- TASK DIRECTIONS:
The following data has a line with "Click the Rosacea" and a line with "Open the 3.8K reviews count for Snatch V2". Write out exactly those lines and all the lines between them.

- Records excerpted from a collection:
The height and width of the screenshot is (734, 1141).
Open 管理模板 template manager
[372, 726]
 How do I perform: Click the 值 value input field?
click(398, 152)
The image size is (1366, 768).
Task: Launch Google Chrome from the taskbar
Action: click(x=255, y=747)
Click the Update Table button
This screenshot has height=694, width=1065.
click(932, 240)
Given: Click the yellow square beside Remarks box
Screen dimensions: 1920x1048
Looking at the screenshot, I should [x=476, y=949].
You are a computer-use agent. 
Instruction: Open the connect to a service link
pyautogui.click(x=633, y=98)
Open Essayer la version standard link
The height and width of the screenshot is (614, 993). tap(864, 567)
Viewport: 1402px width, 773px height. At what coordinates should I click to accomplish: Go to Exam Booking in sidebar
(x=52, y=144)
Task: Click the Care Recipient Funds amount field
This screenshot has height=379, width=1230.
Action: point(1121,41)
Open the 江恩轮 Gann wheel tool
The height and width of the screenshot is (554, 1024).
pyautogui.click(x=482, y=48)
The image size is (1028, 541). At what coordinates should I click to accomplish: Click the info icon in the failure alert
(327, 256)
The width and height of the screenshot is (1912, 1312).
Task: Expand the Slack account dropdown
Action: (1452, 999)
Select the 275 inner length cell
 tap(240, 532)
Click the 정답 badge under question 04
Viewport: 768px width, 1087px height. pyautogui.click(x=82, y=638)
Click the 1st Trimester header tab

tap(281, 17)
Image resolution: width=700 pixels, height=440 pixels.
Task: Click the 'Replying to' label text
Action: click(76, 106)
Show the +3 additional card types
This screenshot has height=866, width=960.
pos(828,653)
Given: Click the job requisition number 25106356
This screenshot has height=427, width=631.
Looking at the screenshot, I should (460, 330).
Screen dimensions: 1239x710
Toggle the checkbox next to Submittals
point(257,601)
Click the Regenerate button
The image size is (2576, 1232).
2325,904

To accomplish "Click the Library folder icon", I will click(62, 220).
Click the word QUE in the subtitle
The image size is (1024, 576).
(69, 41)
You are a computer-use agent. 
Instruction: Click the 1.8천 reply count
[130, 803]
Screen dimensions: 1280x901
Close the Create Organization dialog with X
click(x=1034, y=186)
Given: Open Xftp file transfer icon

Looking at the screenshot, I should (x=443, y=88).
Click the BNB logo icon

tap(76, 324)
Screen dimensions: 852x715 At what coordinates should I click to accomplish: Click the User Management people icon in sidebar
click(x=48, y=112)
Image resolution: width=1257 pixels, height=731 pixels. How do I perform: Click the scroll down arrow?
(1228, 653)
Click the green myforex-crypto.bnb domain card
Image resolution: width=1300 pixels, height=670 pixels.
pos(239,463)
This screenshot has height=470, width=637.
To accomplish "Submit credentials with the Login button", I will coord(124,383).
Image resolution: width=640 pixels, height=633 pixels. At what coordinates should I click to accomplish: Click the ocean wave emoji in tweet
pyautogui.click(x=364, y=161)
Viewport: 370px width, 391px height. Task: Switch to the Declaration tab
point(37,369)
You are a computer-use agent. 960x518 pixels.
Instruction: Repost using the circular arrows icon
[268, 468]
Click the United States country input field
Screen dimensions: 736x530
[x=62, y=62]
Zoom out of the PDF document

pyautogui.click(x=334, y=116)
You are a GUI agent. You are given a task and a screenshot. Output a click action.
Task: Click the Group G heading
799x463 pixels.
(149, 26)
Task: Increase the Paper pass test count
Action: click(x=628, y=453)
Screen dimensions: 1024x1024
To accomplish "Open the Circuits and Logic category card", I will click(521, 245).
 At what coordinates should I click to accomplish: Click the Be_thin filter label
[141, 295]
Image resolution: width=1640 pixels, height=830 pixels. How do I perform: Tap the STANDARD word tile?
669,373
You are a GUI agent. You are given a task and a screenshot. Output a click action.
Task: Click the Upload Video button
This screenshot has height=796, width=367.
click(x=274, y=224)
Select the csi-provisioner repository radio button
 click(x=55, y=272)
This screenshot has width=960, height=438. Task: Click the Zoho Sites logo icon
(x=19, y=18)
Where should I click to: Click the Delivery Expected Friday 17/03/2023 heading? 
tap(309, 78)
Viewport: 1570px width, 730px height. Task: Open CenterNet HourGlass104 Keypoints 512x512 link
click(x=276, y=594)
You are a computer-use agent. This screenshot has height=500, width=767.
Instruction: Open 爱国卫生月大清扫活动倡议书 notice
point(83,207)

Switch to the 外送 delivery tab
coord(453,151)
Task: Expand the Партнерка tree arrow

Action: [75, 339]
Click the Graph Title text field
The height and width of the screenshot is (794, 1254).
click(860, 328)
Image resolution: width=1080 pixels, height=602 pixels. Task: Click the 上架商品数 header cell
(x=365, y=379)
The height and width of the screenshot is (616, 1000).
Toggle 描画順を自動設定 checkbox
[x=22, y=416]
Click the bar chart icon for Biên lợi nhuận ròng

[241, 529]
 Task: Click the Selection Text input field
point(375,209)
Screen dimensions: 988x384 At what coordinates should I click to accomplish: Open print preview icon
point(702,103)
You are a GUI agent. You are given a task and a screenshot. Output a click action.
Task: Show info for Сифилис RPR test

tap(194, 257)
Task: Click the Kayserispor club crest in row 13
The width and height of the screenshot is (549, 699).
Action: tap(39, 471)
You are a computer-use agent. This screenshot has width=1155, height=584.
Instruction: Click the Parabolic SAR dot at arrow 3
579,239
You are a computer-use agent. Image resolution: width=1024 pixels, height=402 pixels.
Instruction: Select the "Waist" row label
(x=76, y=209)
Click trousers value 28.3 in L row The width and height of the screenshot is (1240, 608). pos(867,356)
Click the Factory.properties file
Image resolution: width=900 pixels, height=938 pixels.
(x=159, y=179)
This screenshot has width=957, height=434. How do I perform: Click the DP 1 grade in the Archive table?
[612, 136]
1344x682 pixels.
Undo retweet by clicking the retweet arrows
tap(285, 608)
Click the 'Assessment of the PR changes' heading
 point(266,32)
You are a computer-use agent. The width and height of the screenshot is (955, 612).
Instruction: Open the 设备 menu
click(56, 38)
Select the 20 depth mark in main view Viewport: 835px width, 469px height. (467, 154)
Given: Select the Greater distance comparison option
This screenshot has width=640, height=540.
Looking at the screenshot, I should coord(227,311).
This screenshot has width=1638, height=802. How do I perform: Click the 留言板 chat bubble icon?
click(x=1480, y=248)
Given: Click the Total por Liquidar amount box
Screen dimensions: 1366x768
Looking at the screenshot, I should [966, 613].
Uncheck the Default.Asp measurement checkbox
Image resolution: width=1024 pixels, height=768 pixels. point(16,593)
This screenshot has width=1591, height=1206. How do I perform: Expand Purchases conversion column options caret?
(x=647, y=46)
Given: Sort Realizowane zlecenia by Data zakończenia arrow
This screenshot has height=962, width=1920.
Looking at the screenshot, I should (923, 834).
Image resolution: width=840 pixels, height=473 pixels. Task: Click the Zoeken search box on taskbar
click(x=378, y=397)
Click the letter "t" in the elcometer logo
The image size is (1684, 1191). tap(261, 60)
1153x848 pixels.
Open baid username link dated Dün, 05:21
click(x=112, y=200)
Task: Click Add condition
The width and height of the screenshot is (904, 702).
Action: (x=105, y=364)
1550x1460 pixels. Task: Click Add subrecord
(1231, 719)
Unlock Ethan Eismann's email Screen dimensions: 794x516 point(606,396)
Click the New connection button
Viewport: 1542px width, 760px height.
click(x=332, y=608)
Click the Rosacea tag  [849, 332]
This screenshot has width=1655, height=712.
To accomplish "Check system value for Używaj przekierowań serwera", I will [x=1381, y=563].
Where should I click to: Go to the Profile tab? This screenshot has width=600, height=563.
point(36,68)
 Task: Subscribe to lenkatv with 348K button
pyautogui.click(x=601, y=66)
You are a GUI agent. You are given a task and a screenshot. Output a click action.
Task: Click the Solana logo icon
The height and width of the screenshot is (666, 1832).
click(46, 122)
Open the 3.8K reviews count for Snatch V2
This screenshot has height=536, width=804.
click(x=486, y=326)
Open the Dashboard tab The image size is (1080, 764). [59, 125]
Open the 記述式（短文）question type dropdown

- RESPONSE TO THE EXERCISE:
Click the Rosacea tag  [849, 332]
This screenshot has width=1655, height=712.
To accomplish "Check system value for Używaj przekierowań serwera", I will [x=1381, y=563].
Where should I click to: Go to the Profile tab? This screenshot has width=600, height=563.
point(36,68)
 Task: Subscribe to lenkatv with 348K button
pyautogui.click(x=601, y=66)
You are a GUI agent. You are given a task and a screenshot. Output a click action.
Task: Click the Solana logo icon
The height and width of the screenshot is (666, 1832).
click(46, 122)
Open the 3.8K reviews count for Snatch V2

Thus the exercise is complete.